Artificial metabolic cells for biomanufacturing of bio-based chiral fine chemicals

One of the major challenges of sustainable chemistry is expanding the palette of bio-based chemicals that can replace, or at least ameliorate, the exploitation of fuel-based chemicals. Cell-free metabolic engineering using soluble enzymes is an emerging and versatile approach that seeks to increase the selectivity and productivity of chemical biomanufacturing processes. However, soluble and isolated enzymes present major issues in terms of efficiency, stability and re-usability that hamper industrial applications. To solve these problems, enzymes can be rationally immobilized on smart materials resulting in robust, efficient and self-sufficient heterogeneous biocatalysts, but immobilization is still restricted to simple enzyme cascades. METACELL mission is to develop self-sufficient artificial metabolic cells (AMCs) by immobilizing complex metabolic networks on hierarchical porous materials. To this aim, the solid surfaces must play an active role in the chemical process rather than just being the mere immobilization support. This integrative proposal will exploit protein engineering, surface chemistry, bio-organic chemistry and protein immobilization tools for the successful development of 1) a cell-free artificial metabolism, 2) innovative engineering tools to modify both enzyme and material surfaces and 3) continuous synthesis of industrially relevant fine chemicals catalyzed by AMCs packed into flow reactors. The resulting technology of METACELL will serve as a prototyping platform to test artificial biosynthetic pathways with application in combinatorial chemistry (e.g drug discovery). METACELL may also offer long-term solutions for the on-demand production of drugs at the point of care In addition to the technological outputs, METACELL will also provide essential information to understand how the spatial organization of multi-enzyme systems affect the performance of in vitro biosynthetic pathways confined into artificial chassis (solid materials)

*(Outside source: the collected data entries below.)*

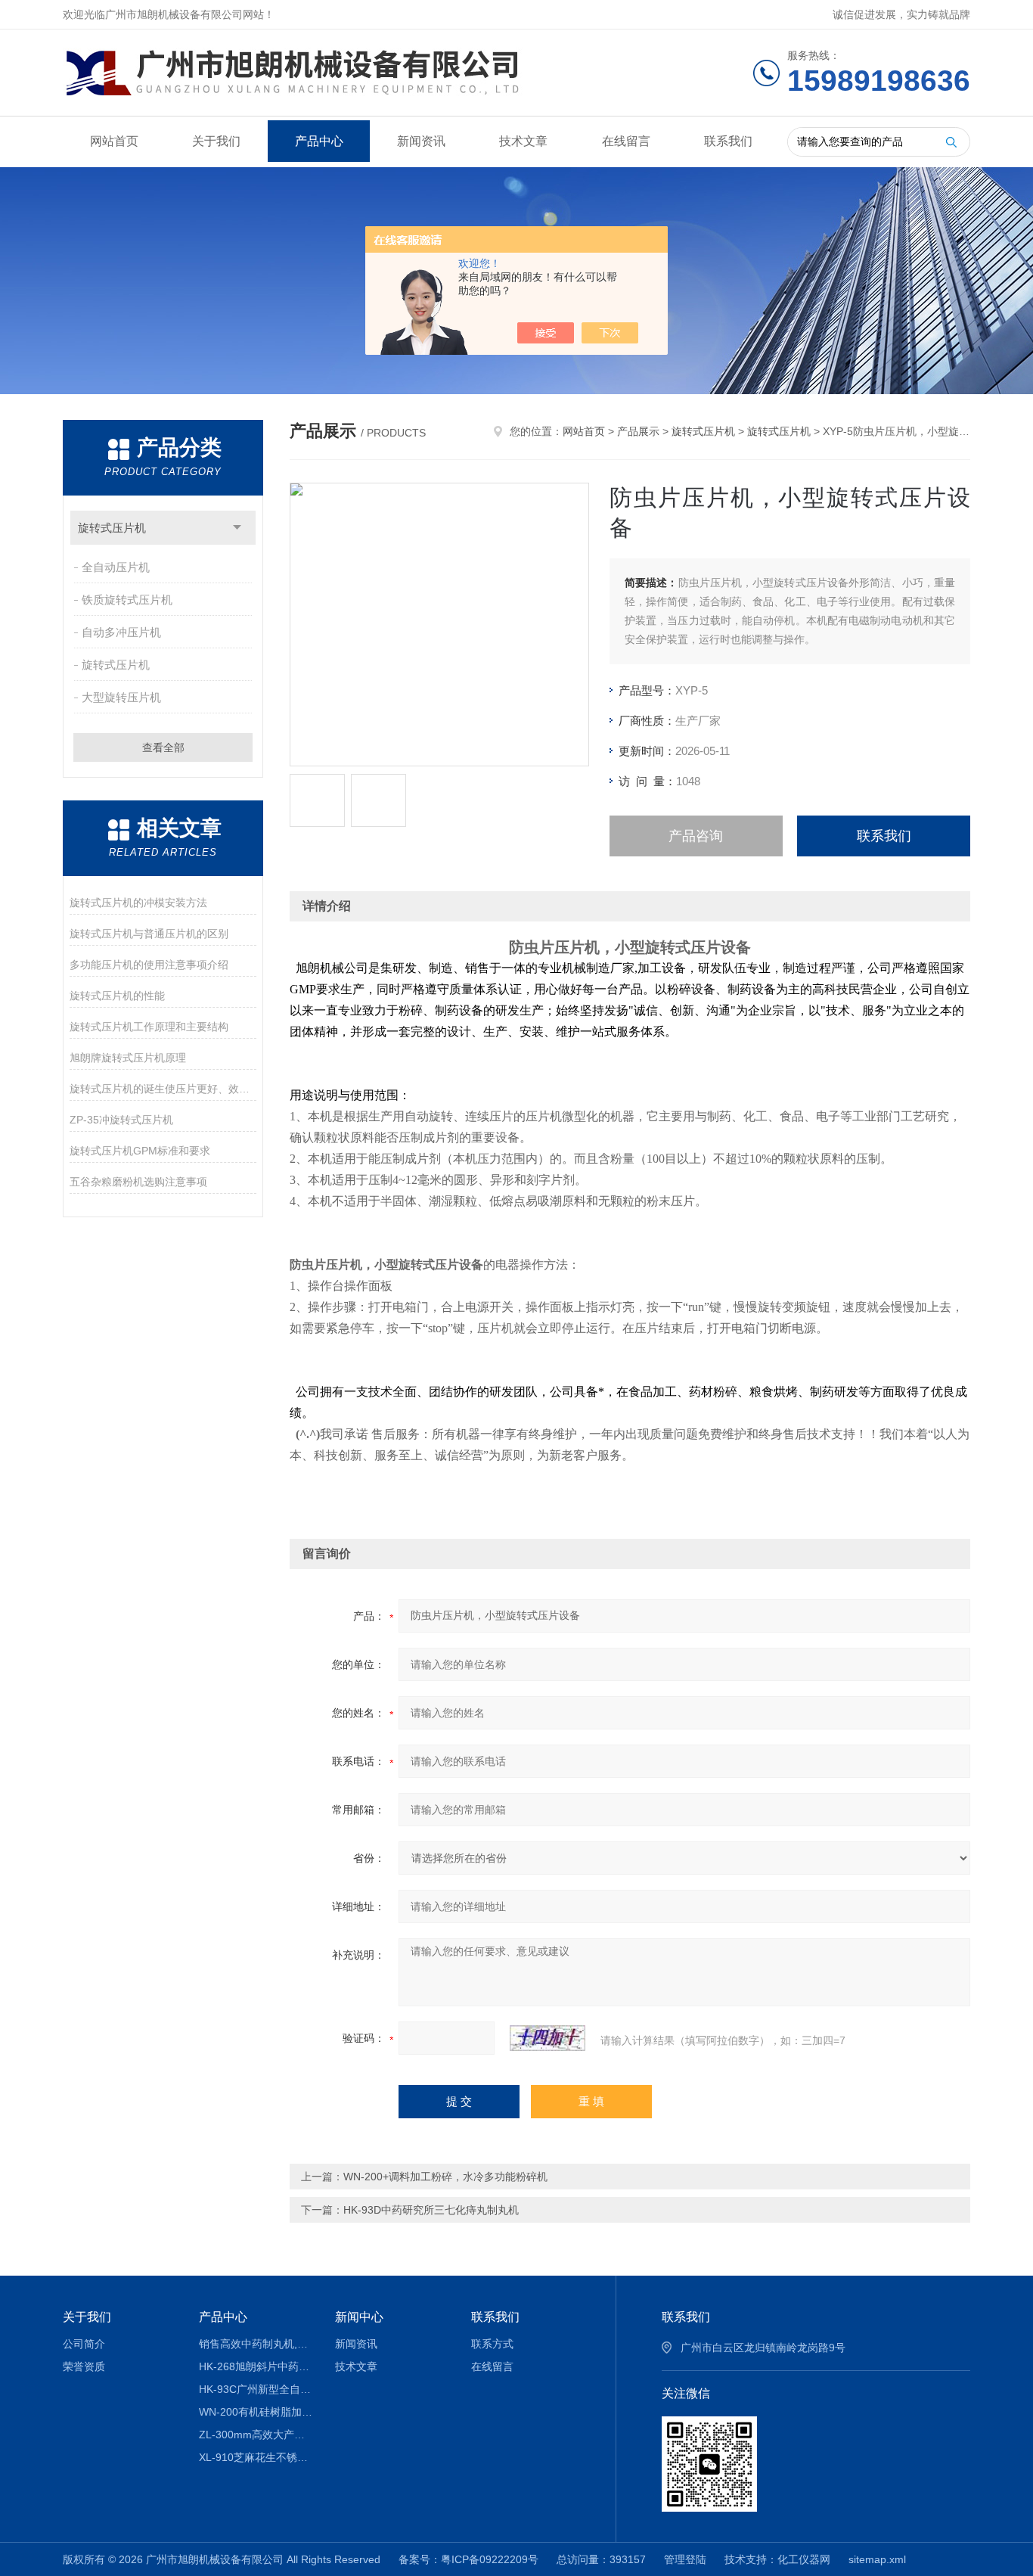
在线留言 (626, 141)
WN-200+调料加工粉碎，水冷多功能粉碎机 (445, 2176)
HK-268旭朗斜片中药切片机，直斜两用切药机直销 (256, 2366)
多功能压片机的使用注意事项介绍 (149, 965)
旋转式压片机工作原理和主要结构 (149, 1027)
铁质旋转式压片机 (127, 599)
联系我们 (728, 141)
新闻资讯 (421, 141)
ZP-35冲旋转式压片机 (121, 1120)
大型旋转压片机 (121, 697)
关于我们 (216, 141)
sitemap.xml (877, 2559)
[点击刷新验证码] (547, 2038)
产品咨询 (696, 836)
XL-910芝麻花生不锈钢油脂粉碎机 (256, 2457)
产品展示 (638, 431)
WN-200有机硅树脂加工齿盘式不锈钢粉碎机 (256, 2412)
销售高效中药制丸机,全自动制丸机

During the first 30 months of METACELL we have successfully implemented a modular cell-free metabolism to transform simple raw materials into -hydroxy acids using free enzymes. The surfaces of some of these enzymes have been engineered to control their orientation when immobilized on porous materials, aiming at maximizing the activity and stability of the resulting heterogeneous biocatalysts. Through this approach, we have elicited the most suitable regions through which these enzymes must be immobilized to achieve a high stabilization without reducing their catalytic efficiency. Besides controlling the enzyme orientation, we have also controlled the spatial organization of multi-enzyme systems co-immobilized on the same carrier. Remarkably, we have observed that the spatial arrangement of up to 5 enzymes across the porous surface of microbeads has a terrific impact on the overall kinetic behavior of the biosynthetic cascade catalyzed by that heterogeneous multi-enzyme system. Finally, we have also co-localized enzymes and cofactors within the same porous carrier, demonstrating that the confined cofactors are available for and used by the co-immobilized enzymes. We deeply study this phenomenon through time-lapse fluorescence microscopy and image analytics to understand the thermodynamics and kinetics that rule the interactions between the co-immobilized enzymes and cofactors. Through this approach, we show our capacity to fabricate self-sufficient heterogeneous biocatalysts that require no exogenous cofactor supply as both enzymes and cofactors are confined into the solid phase. All in all, we have set the basis to co-immobilize several enzymes and cofactors on porous materials to fabricate artificial metabolic cells that involve a complex enzymatic network. Until now, we have illustrated this concept with a minimalist system where two co-immobilized enzymes and one cofactor have been re-used in consecutive batch cycles but also integrated into different architectures (membranes, packed-bed reactors, and monoliths) for the continuous production of fine chemicals (i.enantiopurere -hydroxy acids) without exogenous addition of costly cofactors (i.e NADH).

The achievements obtained during the first 30 months of the project have meant a step forwards in the design of immobilized multi-enzyme systems for applied biocatalysis. This project has allowed us to face a series of challenges at different levels that go from the discovery of new-to-nature enzymatic networks that transform simple and monofunctional molecules into more complex and multifunctional ones to the development of a set of tools to engineer the immobilization of the enzymes forming part of those networks. As result, we have achieved more stable and active heterogeneous biocatalysts for which we envision a bright future in chemical biomanufacturing. Finally, we have advanced in understanding the structure/function relationships of immobilized enzymes within the porous surface. This intraparticle information has been decisive to unveil the impact of enzyme density and spatial distribution on the biocatalyst´s functionality. This innovative methodology opens an enormous opportunity to perform in operando studies of immobilized enzymes under different reaction configurations (stirred tank, packed bed reactor, fluidized reactor…).